» SUPPLIED RECORDS
╔══

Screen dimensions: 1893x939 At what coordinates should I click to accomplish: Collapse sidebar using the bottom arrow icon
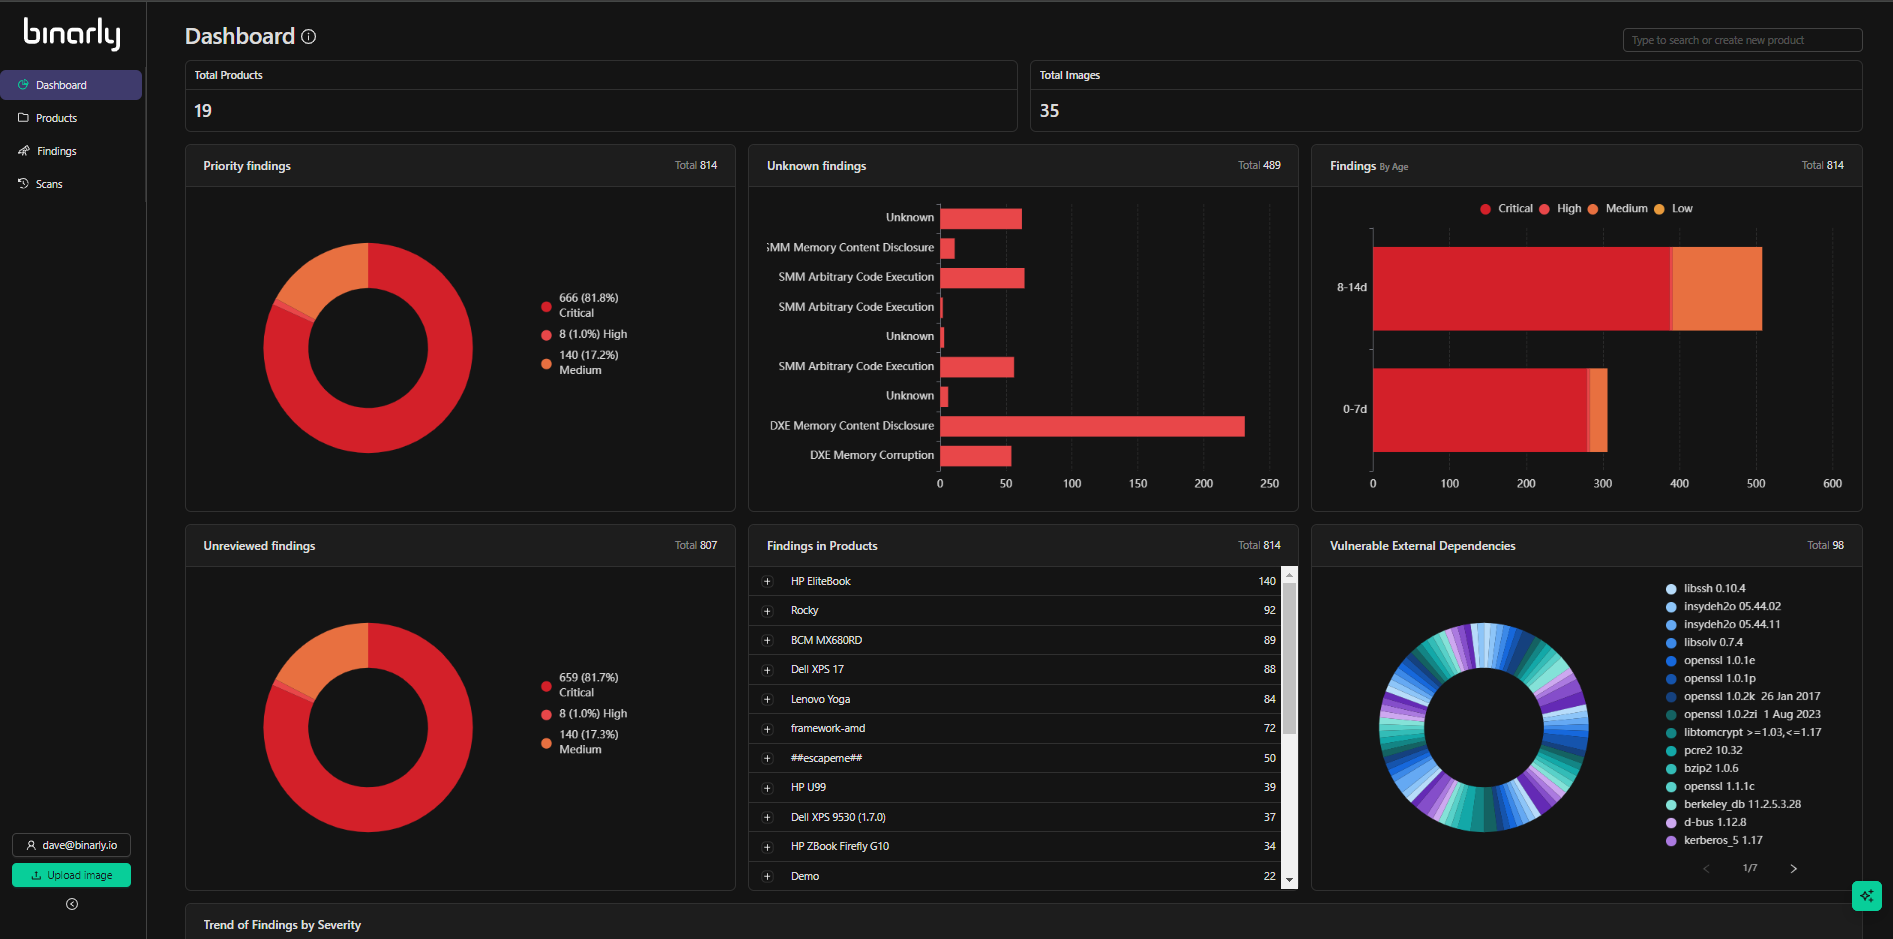point(72,904)
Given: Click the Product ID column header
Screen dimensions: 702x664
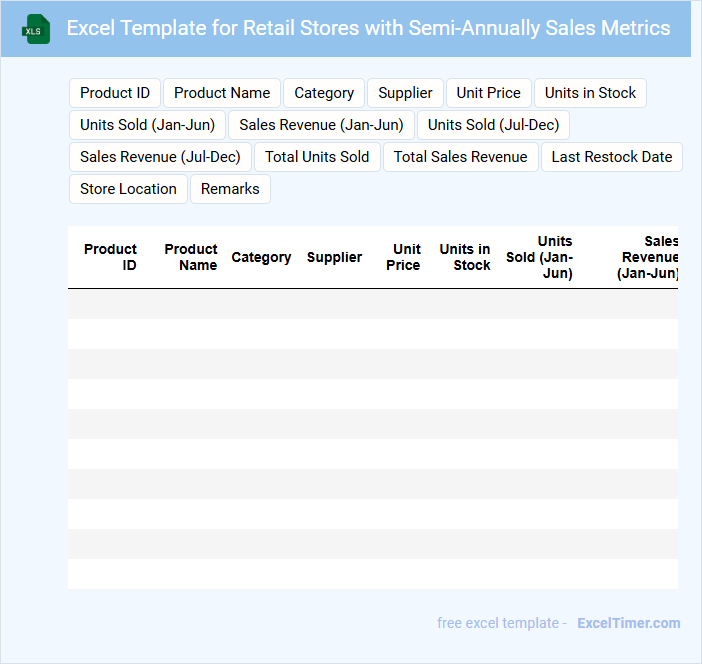Looking at the screenshot, I should (110, 257).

╚══

» PROBLEM TO SOLVE
Retype all entries exactly; omit pictures.

» YOUR SOLUTION
Screen dimensions: 1893x939 At what coordinates should I click to accomplish: Collapse sidebar using the bottom arrow icon
point(72,904)
Given: Click the Product ID column header
Screen dimensions: 702x664
Looking at the screenshot, I should (110, 257).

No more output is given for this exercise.